- **Problem**: Lines from the records below that contain the word "computer" are to be copied out.

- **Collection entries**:
▬▬▬▬▬▬

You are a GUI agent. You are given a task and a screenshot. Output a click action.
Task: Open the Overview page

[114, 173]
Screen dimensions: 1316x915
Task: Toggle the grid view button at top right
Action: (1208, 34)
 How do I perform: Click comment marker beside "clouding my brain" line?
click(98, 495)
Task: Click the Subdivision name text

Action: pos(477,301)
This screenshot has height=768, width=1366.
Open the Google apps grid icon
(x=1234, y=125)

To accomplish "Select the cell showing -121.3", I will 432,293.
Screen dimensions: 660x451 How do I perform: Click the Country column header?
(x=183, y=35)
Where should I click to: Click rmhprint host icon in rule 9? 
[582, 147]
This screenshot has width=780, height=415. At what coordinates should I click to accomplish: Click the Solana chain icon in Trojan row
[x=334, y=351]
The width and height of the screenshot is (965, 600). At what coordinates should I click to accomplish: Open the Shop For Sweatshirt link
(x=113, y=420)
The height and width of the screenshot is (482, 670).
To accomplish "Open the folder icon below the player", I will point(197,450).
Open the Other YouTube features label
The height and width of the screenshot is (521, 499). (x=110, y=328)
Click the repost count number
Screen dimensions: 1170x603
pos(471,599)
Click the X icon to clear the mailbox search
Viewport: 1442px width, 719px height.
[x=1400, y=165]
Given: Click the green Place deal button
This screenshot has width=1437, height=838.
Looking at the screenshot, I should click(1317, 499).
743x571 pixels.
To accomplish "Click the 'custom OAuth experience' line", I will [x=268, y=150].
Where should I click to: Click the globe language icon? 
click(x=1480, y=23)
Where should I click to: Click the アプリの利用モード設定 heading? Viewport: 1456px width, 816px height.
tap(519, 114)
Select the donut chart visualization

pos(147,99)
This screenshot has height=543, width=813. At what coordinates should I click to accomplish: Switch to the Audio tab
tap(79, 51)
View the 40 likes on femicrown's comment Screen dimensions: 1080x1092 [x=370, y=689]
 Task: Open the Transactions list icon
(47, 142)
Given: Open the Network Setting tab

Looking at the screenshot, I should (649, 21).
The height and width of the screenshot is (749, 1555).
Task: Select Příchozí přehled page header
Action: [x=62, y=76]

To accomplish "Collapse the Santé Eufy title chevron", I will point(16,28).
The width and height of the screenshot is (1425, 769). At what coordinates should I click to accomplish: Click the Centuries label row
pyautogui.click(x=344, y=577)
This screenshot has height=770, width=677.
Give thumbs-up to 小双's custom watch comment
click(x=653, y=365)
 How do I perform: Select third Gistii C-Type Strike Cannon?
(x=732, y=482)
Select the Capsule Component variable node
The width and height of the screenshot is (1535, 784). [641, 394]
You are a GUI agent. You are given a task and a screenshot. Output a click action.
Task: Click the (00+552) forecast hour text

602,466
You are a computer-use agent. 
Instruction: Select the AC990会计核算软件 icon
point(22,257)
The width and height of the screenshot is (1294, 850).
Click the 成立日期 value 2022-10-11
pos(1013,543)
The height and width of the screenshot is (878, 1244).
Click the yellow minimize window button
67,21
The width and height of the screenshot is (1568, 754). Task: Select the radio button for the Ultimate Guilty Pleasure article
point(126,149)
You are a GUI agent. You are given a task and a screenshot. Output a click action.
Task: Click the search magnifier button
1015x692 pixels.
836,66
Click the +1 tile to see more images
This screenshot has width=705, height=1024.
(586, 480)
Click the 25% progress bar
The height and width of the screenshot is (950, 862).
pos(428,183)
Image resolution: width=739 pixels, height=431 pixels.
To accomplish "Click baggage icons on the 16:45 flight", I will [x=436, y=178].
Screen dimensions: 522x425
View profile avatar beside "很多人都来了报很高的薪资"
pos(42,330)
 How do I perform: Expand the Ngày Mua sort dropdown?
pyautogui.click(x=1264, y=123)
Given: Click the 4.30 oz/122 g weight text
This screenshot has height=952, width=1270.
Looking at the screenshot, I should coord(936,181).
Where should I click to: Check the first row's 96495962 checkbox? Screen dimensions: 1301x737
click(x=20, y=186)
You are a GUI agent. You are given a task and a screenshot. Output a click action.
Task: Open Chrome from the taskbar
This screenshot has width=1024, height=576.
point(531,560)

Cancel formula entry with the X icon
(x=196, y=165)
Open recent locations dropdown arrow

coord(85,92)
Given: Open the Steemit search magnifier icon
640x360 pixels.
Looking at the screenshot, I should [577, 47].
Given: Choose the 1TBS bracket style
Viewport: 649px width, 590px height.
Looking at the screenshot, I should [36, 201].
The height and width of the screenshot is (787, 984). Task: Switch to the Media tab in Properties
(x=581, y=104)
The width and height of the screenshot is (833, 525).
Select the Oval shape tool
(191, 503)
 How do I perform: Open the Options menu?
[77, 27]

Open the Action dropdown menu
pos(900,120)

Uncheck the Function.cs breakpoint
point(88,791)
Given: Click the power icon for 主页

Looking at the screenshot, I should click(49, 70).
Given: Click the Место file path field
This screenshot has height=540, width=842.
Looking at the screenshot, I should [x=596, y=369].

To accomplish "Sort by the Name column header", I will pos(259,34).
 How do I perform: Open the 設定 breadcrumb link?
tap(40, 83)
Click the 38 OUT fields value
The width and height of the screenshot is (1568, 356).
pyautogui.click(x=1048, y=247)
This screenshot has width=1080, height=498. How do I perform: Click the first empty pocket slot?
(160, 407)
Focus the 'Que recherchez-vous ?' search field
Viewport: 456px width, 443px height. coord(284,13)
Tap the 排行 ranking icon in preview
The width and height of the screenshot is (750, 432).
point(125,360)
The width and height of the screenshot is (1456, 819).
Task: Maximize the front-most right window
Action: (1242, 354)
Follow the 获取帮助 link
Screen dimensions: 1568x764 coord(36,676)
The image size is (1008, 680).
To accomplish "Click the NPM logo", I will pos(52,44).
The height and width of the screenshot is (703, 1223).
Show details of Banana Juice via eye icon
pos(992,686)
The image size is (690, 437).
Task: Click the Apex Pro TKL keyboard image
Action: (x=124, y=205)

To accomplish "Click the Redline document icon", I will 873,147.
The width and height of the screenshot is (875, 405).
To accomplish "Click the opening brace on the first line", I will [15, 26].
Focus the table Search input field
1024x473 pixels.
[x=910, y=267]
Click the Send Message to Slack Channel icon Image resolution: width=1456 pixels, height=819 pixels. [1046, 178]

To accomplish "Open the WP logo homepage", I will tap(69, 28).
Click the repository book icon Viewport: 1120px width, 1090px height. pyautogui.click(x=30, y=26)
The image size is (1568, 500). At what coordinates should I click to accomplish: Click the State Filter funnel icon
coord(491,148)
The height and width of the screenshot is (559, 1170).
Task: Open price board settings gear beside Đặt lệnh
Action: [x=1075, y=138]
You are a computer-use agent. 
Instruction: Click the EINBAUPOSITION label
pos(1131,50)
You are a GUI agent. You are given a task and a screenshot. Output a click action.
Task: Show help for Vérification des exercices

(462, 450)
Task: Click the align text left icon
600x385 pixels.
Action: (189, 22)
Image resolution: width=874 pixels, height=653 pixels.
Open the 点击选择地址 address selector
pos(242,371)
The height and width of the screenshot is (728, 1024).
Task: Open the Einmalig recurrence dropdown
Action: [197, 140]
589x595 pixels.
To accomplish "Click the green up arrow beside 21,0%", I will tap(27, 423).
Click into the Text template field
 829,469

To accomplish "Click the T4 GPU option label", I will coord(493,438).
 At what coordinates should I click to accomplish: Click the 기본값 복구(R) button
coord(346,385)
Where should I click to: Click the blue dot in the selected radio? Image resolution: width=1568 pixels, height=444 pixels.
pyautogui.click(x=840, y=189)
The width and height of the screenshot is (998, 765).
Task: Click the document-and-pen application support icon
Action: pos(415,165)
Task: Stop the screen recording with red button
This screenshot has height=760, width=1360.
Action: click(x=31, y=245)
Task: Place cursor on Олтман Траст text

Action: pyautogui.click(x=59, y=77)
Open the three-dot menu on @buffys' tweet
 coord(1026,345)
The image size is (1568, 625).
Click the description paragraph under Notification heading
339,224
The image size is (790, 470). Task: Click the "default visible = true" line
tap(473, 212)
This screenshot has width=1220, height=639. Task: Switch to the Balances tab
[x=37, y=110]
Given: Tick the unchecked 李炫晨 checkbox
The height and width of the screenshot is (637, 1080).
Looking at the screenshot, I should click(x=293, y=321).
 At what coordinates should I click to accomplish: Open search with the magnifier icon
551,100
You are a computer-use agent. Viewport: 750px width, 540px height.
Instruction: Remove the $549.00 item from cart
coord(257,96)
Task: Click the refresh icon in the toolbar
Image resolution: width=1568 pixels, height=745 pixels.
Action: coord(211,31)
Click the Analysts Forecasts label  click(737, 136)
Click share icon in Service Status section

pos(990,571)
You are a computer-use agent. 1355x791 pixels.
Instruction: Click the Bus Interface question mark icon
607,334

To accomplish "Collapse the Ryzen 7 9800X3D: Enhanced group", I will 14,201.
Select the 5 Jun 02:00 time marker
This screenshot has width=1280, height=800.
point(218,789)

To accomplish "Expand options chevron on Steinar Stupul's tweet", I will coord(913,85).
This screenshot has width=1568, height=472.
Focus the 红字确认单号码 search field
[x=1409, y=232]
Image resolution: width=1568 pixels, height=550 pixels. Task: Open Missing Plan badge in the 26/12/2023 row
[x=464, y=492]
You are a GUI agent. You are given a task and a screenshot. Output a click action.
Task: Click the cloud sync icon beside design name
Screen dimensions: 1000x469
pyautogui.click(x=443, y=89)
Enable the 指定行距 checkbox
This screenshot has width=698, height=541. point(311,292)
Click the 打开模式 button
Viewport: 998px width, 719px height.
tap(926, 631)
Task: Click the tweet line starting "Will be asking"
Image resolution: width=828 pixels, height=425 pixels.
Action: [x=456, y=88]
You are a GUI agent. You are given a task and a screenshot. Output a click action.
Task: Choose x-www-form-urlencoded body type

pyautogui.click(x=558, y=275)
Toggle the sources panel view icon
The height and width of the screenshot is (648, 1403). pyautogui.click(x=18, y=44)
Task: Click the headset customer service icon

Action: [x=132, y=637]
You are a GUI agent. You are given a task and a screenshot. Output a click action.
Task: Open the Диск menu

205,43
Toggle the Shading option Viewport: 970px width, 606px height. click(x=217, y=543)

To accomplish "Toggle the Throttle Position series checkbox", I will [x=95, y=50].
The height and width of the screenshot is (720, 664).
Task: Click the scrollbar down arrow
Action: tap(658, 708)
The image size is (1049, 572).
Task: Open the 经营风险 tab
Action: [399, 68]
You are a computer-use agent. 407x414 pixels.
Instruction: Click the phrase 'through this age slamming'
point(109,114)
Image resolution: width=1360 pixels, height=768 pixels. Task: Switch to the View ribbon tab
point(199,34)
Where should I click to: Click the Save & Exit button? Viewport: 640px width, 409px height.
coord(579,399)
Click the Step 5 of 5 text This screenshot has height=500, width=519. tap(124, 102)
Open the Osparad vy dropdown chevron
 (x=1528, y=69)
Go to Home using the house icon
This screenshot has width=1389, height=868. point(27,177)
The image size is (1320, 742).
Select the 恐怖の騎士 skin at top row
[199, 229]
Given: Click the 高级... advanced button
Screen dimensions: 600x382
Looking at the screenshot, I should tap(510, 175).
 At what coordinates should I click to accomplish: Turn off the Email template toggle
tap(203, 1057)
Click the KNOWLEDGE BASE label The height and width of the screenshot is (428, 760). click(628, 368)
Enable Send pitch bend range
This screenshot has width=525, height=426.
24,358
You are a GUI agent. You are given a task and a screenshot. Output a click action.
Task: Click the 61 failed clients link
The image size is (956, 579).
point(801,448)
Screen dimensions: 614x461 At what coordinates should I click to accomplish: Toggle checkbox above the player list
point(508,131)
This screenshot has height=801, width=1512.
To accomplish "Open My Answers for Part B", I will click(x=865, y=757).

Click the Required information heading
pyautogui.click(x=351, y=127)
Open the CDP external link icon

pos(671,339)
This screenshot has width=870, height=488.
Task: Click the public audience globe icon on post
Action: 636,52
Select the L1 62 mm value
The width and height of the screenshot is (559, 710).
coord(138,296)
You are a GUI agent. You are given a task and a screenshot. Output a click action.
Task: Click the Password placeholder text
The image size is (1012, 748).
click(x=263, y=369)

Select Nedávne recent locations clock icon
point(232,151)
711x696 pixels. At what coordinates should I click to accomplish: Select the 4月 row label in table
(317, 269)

▬▬▬▬▬▬

- **Exercise output**:
You are a computer-use agent. 
You are a computer-use agent. 
You are a computer-use agent. Viewport: 750px width, 540px height.
You are a computer-use agent. 1355x791 pixels.
You are a computer-use agent. 407x414 pixels.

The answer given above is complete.